## Document section
<<<<

It was the existence of these two quarries and their relative isolation that convinced the Southern Pacific Railroad in 1940 to retain trackage to a point just south of Eccles, not far beyond where the siding reconnected with the mainline track. Thus, the quarries at Olympia saved the track for posterity. The Kaiser quarry continued to operate through World War II, where up to 300 cars of sand per month were shipped out. Kaiser's spurs could hold up to twenty-five gondolas on its siding at any one time. Around 1968, Hanson Aggregates purchased Kaiser and switched to shipping sand via trucks. The spurs were retained, but were quickly buried. The company remained in operation until 2003. Damage to the railroad route in 1982 caused by an especially fierce winter storm prompted the adjacent Pacific Aggregates (formerly McMillan) to switch to using trucks for shipment, as well. Southern Pacific decided it was time to abandon this stretch of track and Roaring Camp Railroads came in to buy it from them. The track has been owned by Roaring Camp since 1985, although all of the trackage north of Mount Hermon has only been infrequently maintained.

>>>>

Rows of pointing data
<<<<

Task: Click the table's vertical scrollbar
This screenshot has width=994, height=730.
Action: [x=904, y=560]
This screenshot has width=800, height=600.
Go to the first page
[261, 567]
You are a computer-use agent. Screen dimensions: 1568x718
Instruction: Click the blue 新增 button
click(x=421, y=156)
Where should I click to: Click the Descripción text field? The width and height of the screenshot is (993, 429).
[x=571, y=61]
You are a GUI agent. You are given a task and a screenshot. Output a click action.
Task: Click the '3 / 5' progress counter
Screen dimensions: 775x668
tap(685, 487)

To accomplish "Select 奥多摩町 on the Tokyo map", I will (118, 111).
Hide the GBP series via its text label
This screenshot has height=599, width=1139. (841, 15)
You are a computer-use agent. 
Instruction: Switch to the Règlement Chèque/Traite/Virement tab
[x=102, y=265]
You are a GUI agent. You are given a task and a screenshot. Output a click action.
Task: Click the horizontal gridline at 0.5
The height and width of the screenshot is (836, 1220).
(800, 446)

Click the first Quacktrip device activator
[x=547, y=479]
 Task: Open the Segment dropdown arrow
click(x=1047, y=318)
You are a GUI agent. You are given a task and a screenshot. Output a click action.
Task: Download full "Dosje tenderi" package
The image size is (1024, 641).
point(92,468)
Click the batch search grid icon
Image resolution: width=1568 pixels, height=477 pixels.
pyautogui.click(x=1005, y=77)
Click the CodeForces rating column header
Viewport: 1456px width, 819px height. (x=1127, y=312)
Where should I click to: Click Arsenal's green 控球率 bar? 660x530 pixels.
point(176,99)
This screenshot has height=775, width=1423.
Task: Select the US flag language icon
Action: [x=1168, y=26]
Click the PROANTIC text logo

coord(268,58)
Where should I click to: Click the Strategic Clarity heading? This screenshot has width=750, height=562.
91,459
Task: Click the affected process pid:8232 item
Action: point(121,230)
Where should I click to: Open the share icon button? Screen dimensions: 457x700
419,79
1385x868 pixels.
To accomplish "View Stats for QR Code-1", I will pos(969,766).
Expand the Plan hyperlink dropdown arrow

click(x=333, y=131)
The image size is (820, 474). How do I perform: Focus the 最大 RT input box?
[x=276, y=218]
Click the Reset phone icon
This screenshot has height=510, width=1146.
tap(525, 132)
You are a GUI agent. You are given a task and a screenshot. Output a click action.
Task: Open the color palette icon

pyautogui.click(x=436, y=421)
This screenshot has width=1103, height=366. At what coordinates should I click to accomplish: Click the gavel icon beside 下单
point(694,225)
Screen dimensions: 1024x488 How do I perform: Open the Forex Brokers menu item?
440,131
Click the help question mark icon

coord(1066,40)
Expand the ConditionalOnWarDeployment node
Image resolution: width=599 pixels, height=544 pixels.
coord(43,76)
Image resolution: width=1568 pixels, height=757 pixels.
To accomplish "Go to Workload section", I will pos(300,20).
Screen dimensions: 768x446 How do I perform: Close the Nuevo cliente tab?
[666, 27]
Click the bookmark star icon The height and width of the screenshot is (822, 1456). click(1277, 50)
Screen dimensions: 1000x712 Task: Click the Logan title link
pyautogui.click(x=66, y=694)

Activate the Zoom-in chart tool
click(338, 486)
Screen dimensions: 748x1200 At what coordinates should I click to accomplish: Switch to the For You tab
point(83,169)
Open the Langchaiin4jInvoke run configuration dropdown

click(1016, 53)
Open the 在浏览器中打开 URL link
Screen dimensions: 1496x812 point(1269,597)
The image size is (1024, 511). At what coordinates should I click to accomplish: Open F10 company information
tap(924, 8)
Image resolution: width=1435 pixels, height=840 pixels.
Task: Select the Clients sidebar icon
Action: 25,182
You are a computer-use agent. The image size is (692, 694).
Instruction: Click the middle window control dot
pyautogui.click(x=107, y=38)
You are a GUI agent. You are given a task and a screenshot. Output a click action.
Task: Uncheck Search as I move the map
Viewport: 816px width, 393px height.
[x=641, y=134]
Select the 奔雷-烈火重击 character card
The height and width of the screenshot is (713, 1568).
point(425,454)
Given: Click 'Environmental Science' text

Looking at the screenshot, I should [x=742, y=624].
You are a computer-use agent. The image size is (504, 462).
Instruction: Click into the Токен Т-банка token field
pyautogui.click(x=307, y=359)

>>>>

## Job
List every company named in the passage about the Olympia quarries.

## Response for this exercise
Southern Pacific Railroad, Kaiser, Hanson Aggregates, Pacific Aggregates (formerly McMillan), Roaring Camp Railroads